MATERIAL PROVIDED:
========================

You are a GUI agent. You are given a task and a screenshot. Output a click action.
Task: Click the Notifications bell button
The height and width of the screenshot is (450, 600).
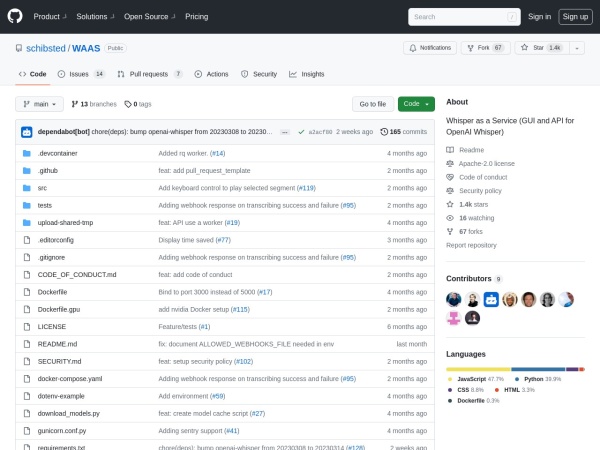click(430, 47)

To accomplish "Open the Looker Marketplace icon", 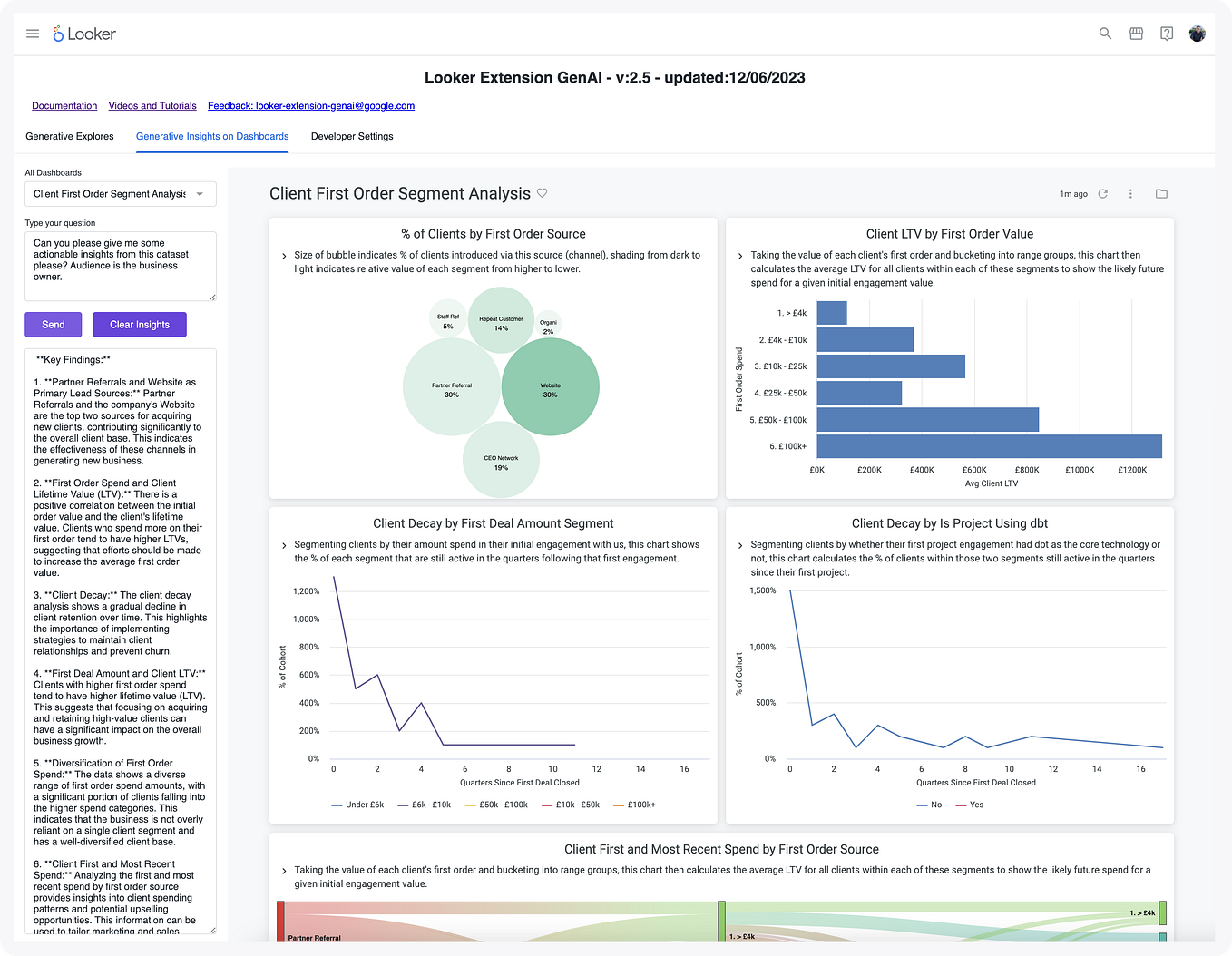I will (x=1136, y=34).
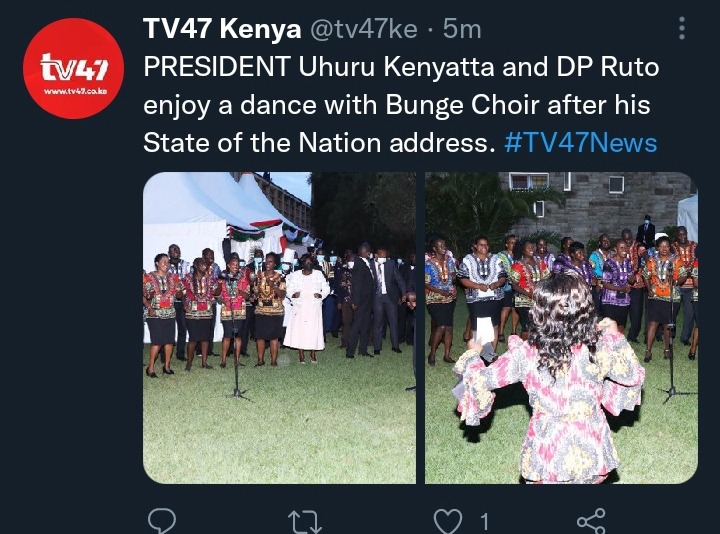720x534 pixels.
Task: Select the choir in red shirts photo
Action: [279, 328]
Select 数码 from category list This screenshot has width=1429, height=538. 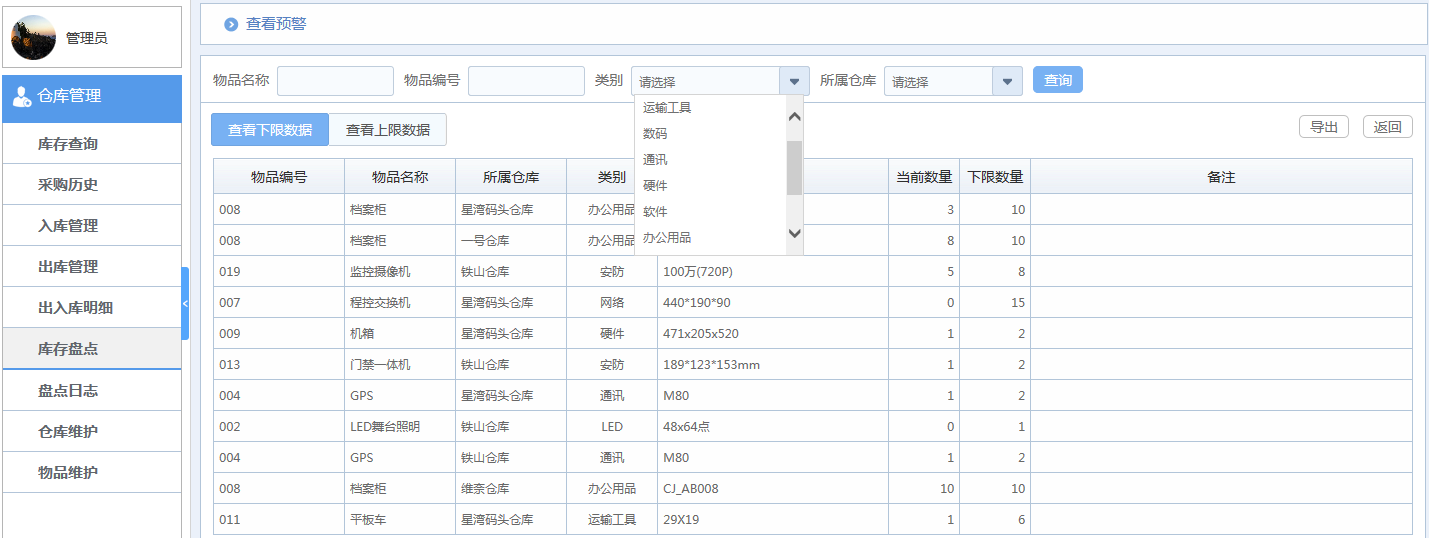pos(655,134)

========================

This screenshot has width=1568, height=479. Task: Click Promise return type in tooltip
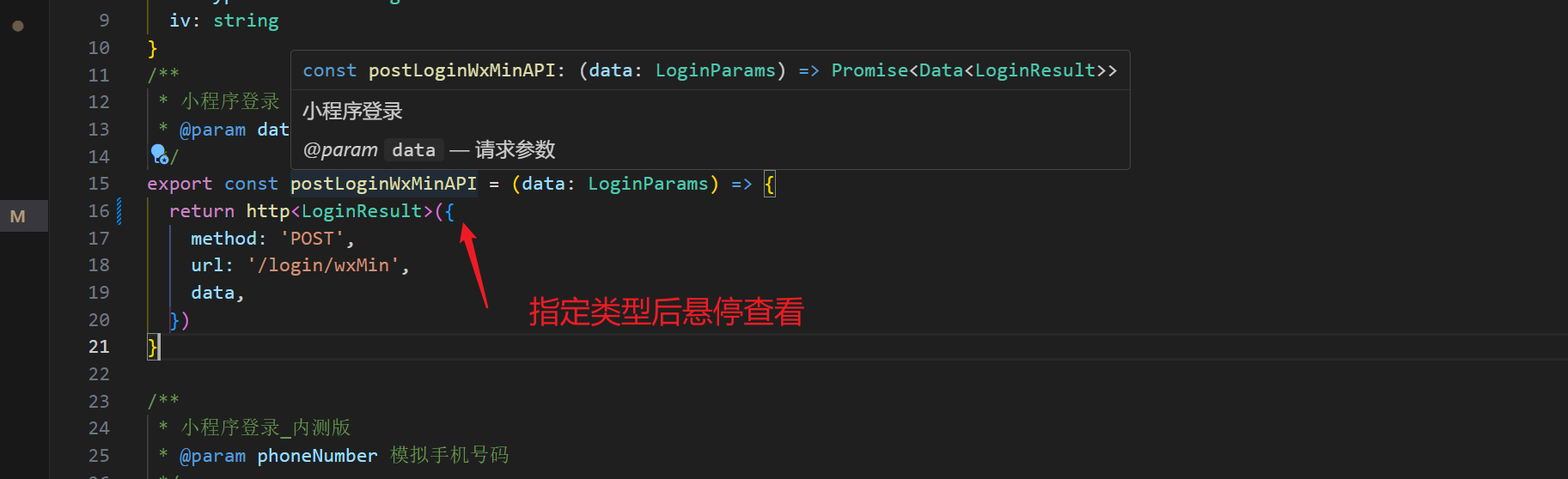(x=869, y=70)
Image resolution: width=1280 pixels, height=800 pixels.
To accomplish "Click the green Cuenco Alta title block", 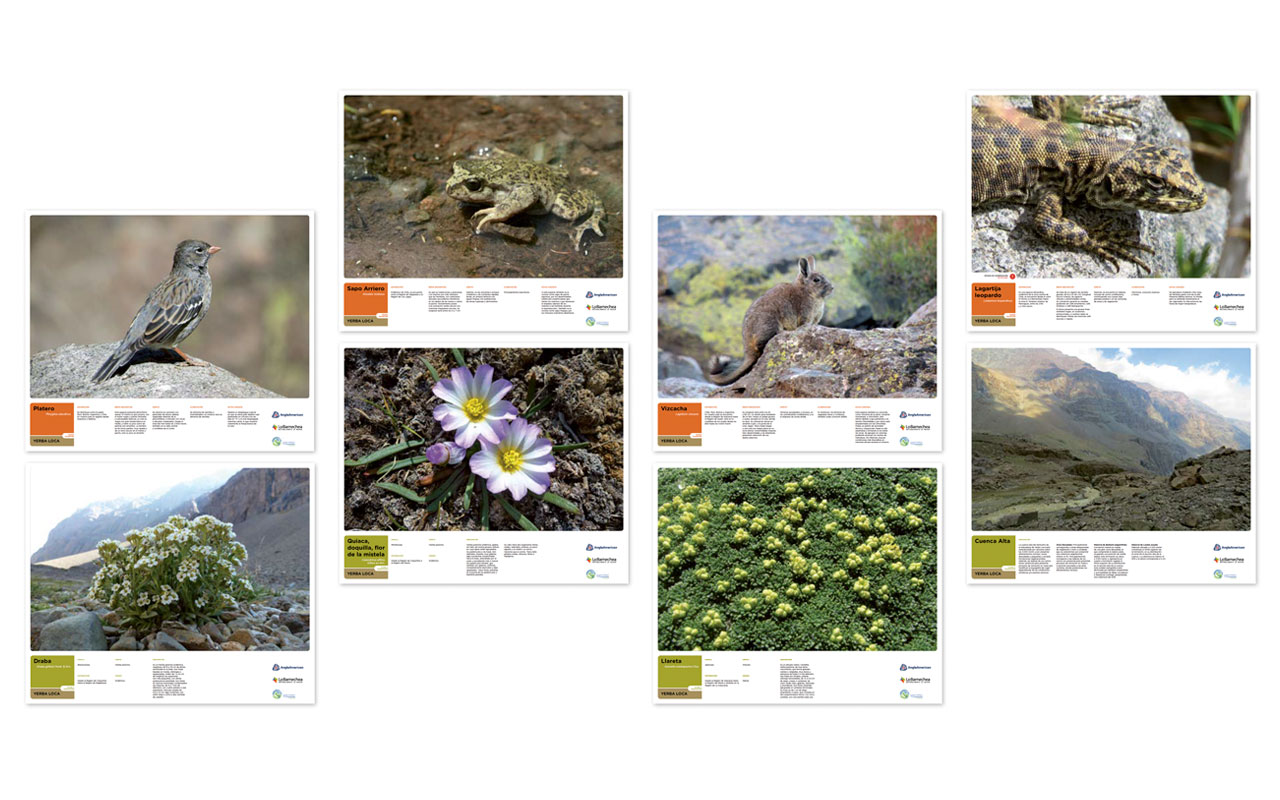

========================

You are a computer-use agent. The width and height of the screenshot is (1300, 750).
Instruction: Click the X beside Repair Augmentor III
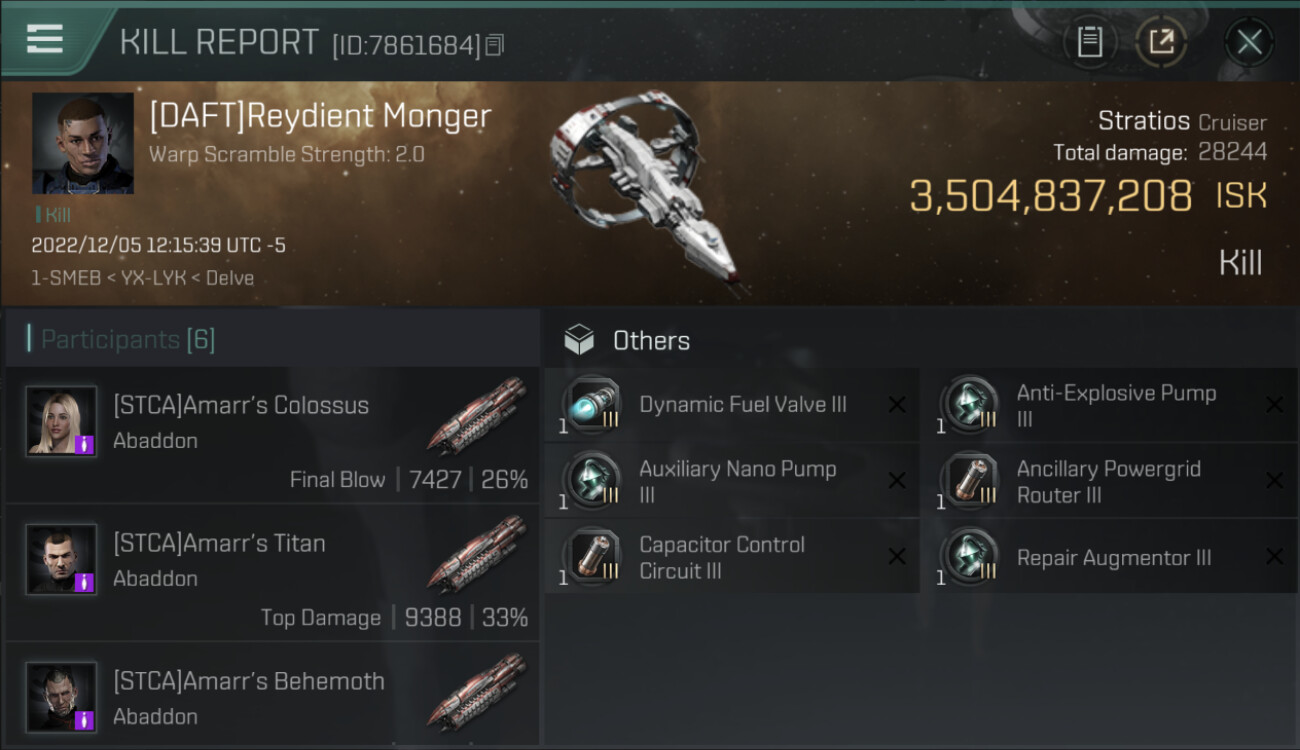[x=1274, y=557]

========================

WHAT THIS TASK INVOLVES: What is the number of lines in the records that hold the word "agent"? Answer with that number by itself.

TASK ANSWER: 2